Algo histórico acontecerá em Roland Garros a partir deste domingo (28). Pela primeira vez desde 2005, Rafael Nadal não estará na chave do Grand Slam francês. O espanhol, que impôs hegemonia no saibro de Paris, não vai competir devido a uma complicada lesão no quadril, sofrida ainda em janeiro. Diante desta baixa de peso, Novak Djokovic vai bater de frente com a nova geração, capitaneada por Carlos Alcaraz, em busca do recorde de títulos de Major.
O sérvio está empatado com Nadal na briga pelo maior número de troféus de Grand Slam na história. Ambos somam 22. Sem o espanhol no caminho em Paris, Djokovic terá chance única para alcançar o 23º, se isolando nesta lista, que muitos usam para definir quem é o melhor tenista da história.
O ex-número 1 do mundo, contudo, está longe do seu auge. Terceiro do ranking, não demonstra estar 100% recuperado de uma lesão no cotovelo e ainda não superou as quartas de final em nenhum torneio disputado sobre o saibro na temporada até agora. As performances abaixo do esperado ficaram evidentes nos Masters 1000 de Montecarlo e Madri, dois dos principais torneios no saibro, com apenas quatro vitórias somadas nas duas competições.
Nas duas ocasiões, foi eliminado por rivais da nova geração: o italiano Lorenzo Musetti e o dinamarquês Holger Rune. Eles não devem ser os únicos a apresentar dificuldade ao veterano de 36 anos. Alcaraz é o atual número 1 do mundo e forte candidato a virar o "novo Nadal" nas giras de saibro. Há ainda Jannik Sinner, jovem talento italiano, o grego Stefanos Tsitsipas e o norueguês Casper Ruud, ambos vice-campeões de Roland Garros nos últimos anos, além dos russos Daniil Medvedev e Andrey Rublev.
— Uma nova geração já está aqui. O Alcaraz é o número 1 do mundo. Obviamente está jogando um tênis incrível. Acho que isso é muito bom para o nosso esporte ter novos rostos, caras novos chegando. É normal. Falamos disso por anos, sobre a expectativa por eles, quando acontece este tipo de mudança de gerações — comentou Djokovic.

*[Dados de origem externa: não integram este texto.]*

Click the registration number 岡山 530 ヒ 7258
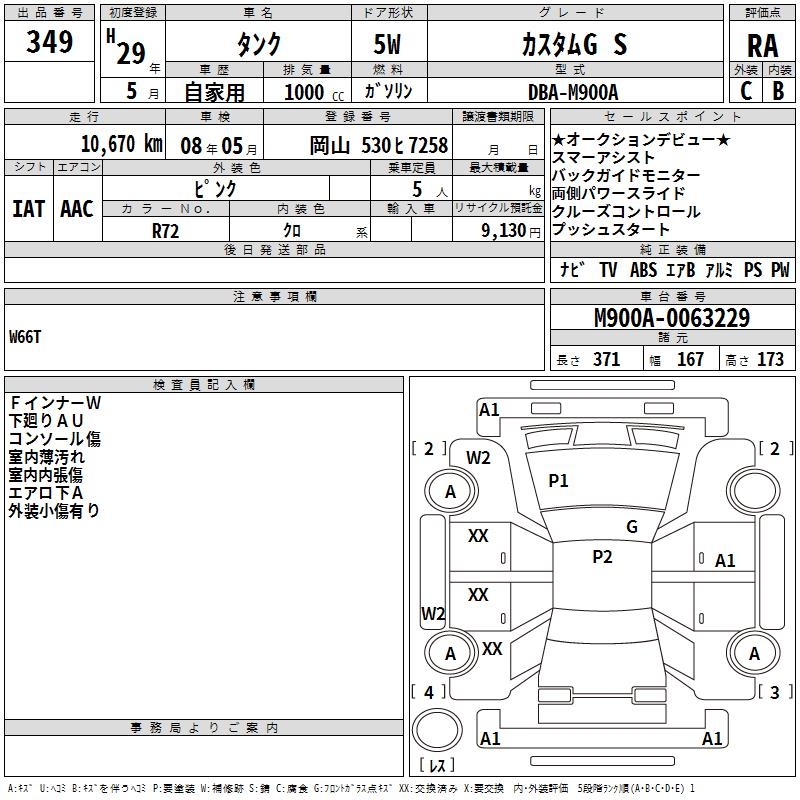pos(379,145)
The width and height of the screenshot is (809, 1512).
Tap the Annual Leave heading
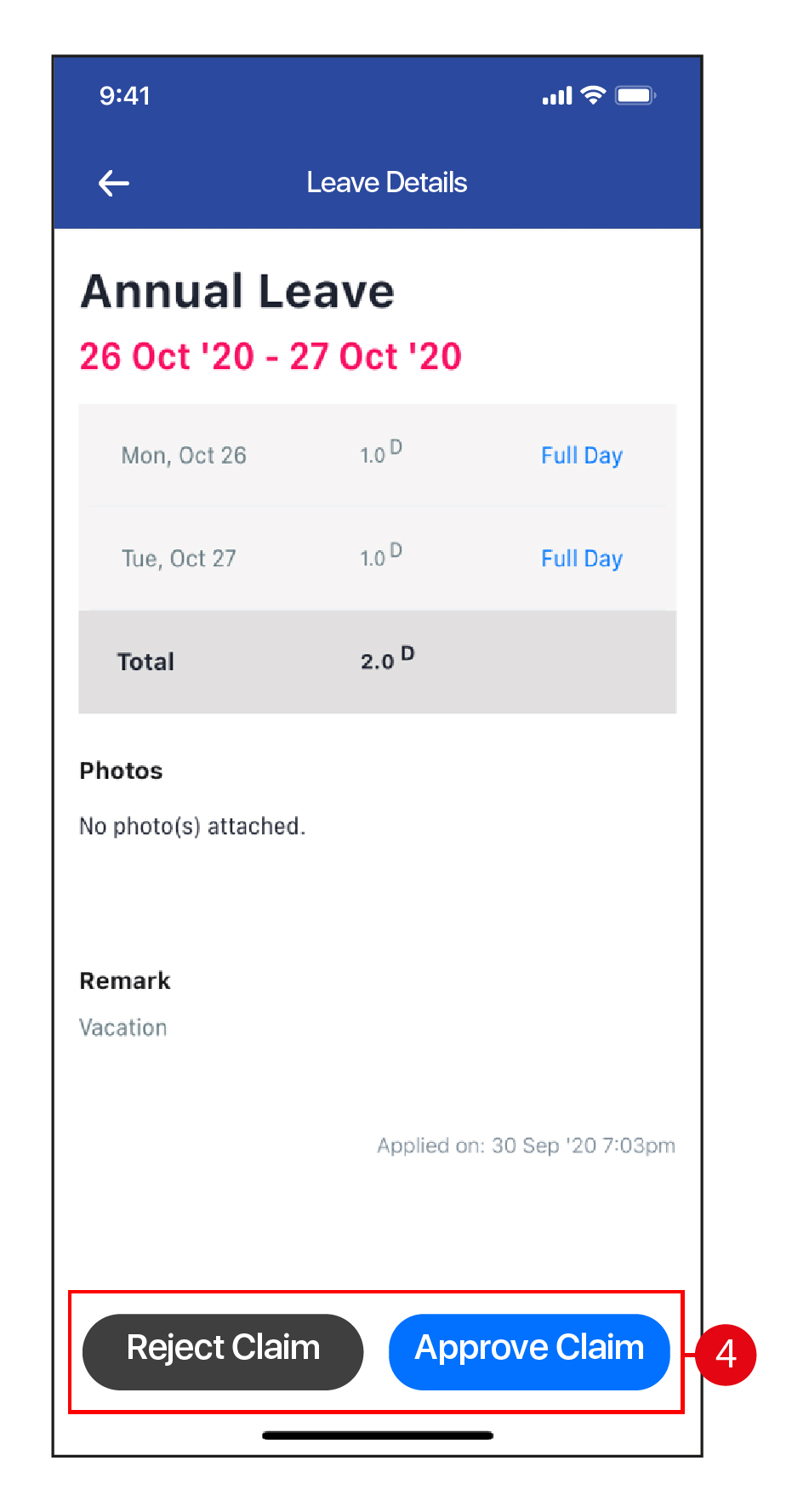[x=237, y=290]
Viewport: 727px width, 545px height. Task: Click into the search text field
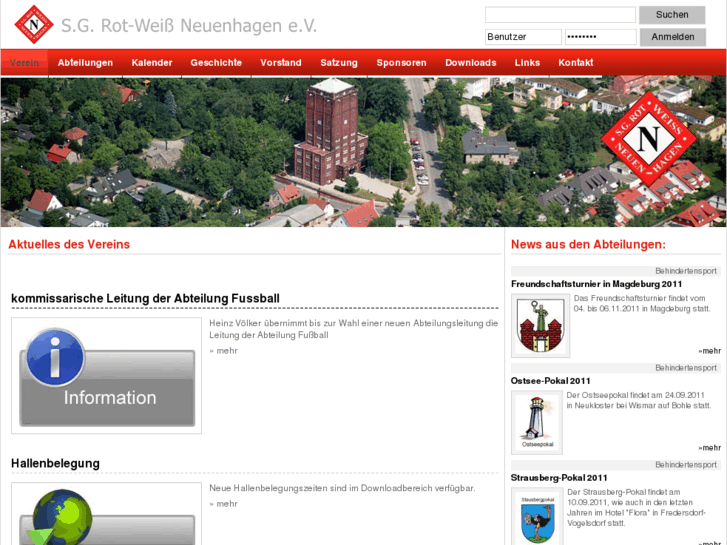(560, 15)
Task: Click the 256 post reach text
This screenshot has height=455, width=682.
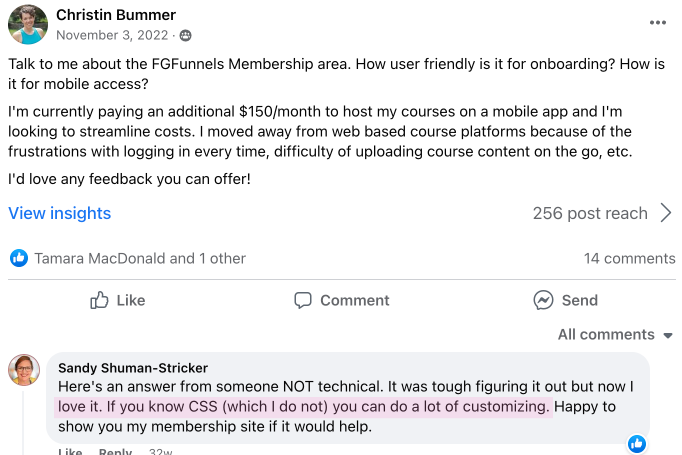Action: tap(590, 213)
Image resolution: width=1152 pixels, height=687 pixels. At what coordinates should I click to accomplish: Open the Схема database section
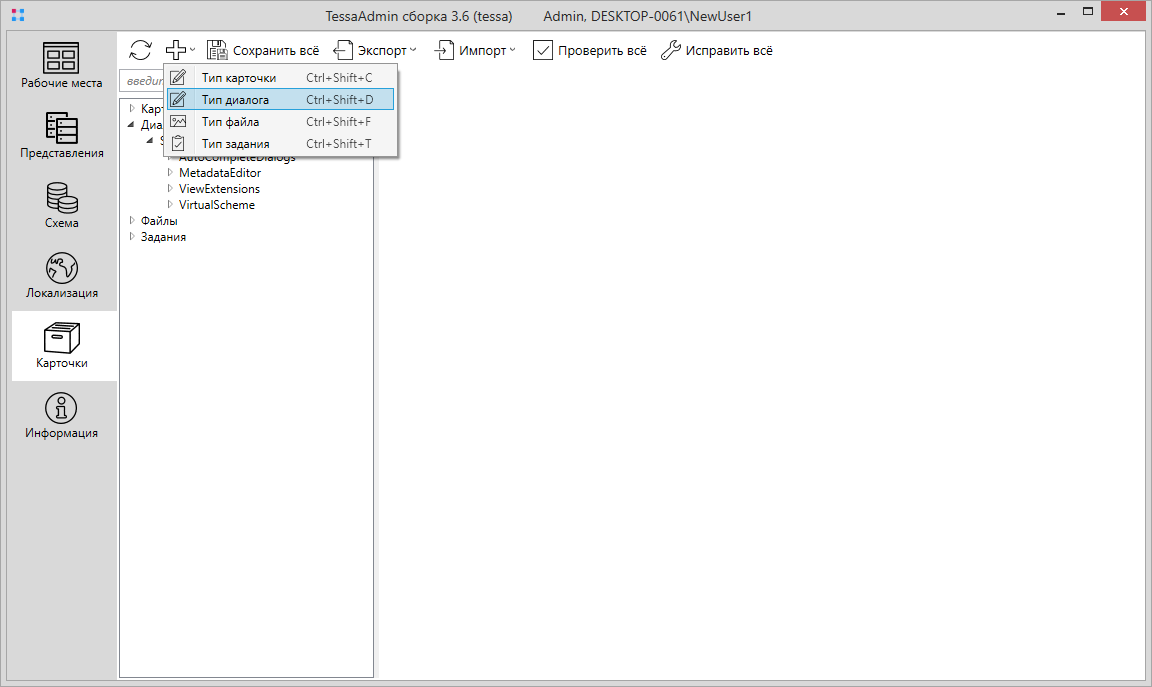[x=62, y=205]
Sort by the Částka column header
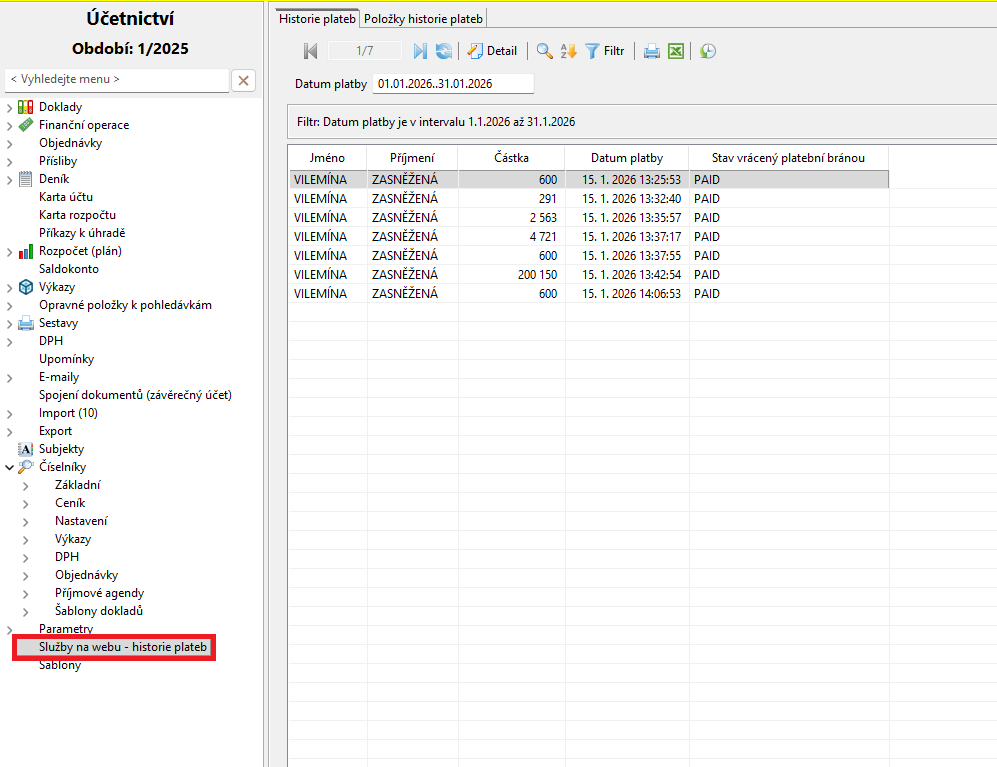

Atual campeão do Aberto da Austrália, o sérvio admite que vem sofrendo para se manter no topo com estes novos rivais, todos atualmente dentro do Top 10 do ranking.
— Pessoalmente, estou tentando me manter lá ao lado deles. Estou feliz, muito feliz, na verdade, com a minha carreira até agora. Ainda tenho aquela fome para seguir lutando — declarou o vencedor de 10 dos últimos 19 torneios de Grand Slam do circuito.

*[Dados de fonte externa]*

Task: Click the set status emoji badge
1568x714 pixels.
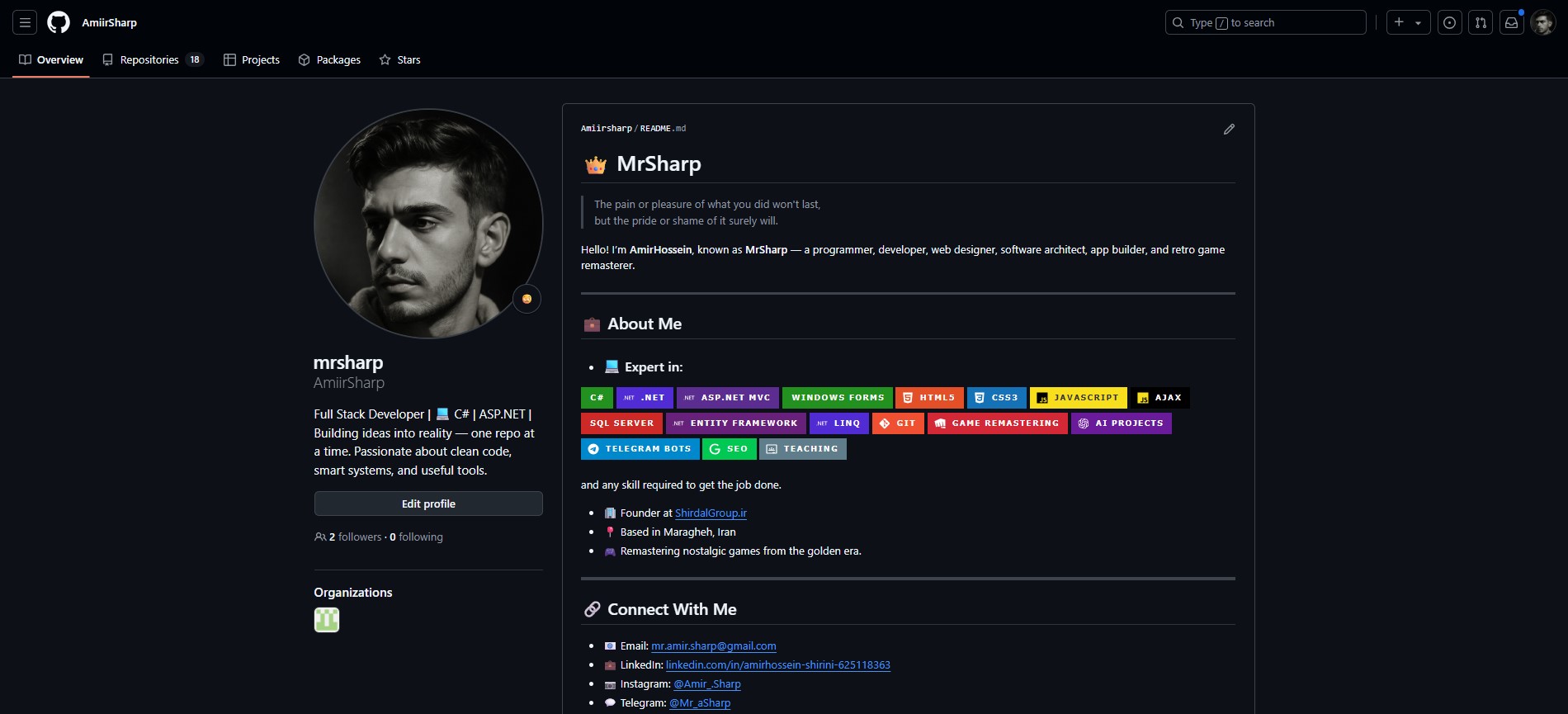Action: [x=527, y=299]
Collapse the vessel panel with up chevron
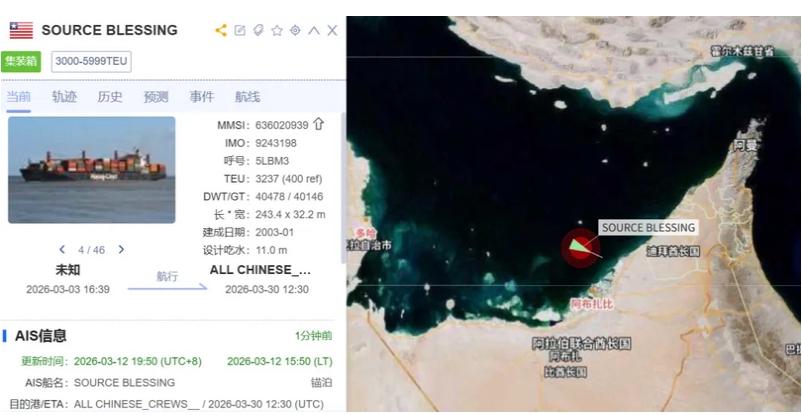 point(314,30)

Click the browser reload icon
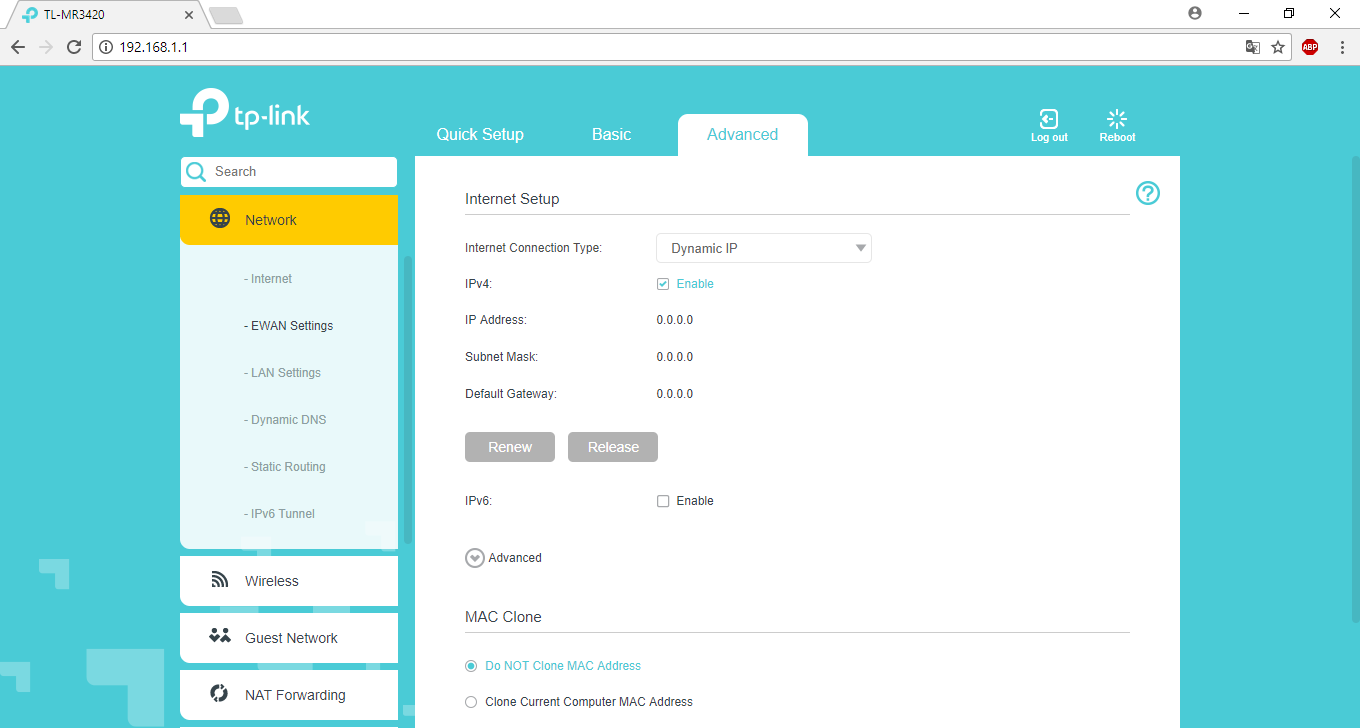tap(73, 47)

Em Paris, Djokovic será o único remanescente do chamado "Big 3", formado por Nadal e Roger Federer. O trio, que dominou o tênis masculino por cerca de 20 anos, começou a se desfazer no ano passado, com a aposentadoria do suíço. Nadal parece ser o próximo da lista. Ao anunciar que não jogaria em Roland Garros, afirmou que 2024 será seu último ano no circuito.
Sete brasileiros em ação
O Brasil estará representado por três tenistas nas chaves de simples: Thiago Monteiro, Thiago Wild e Bia Haddad Maia. Wild entrou pelo qualifying e disputará a chave principal de Roland Garros pela primeira vez. No entanto, terá a dura missão de estrear logo contra o russo Daniil Medvedev, campeão do Aberto dos EUA de 2021.
Nas duplas, o Brasil contará com cinco representantes. O experiente Marcelo Melo vai formar parceria com o australiano John Peers, enquanto Marcelo Demoliner jogará com o italiano Andrea Vavassori. Rafael Matos seguirá com seu novo parceiro, o português Francisco Cabral, e também jogará na chave mista, novamente com Luisa Stefani.
Juntos, eles foram campeões no Aberto da Austrália, em janeiro deste ano. Nas duplas femininas, ela vai jogar com a canadense Gabriela Dabrowski. Bia Haddad também entrará em quadra nas duplas, mantendo a parceria de sucesso recente com a belarussa Victoria Azarenka.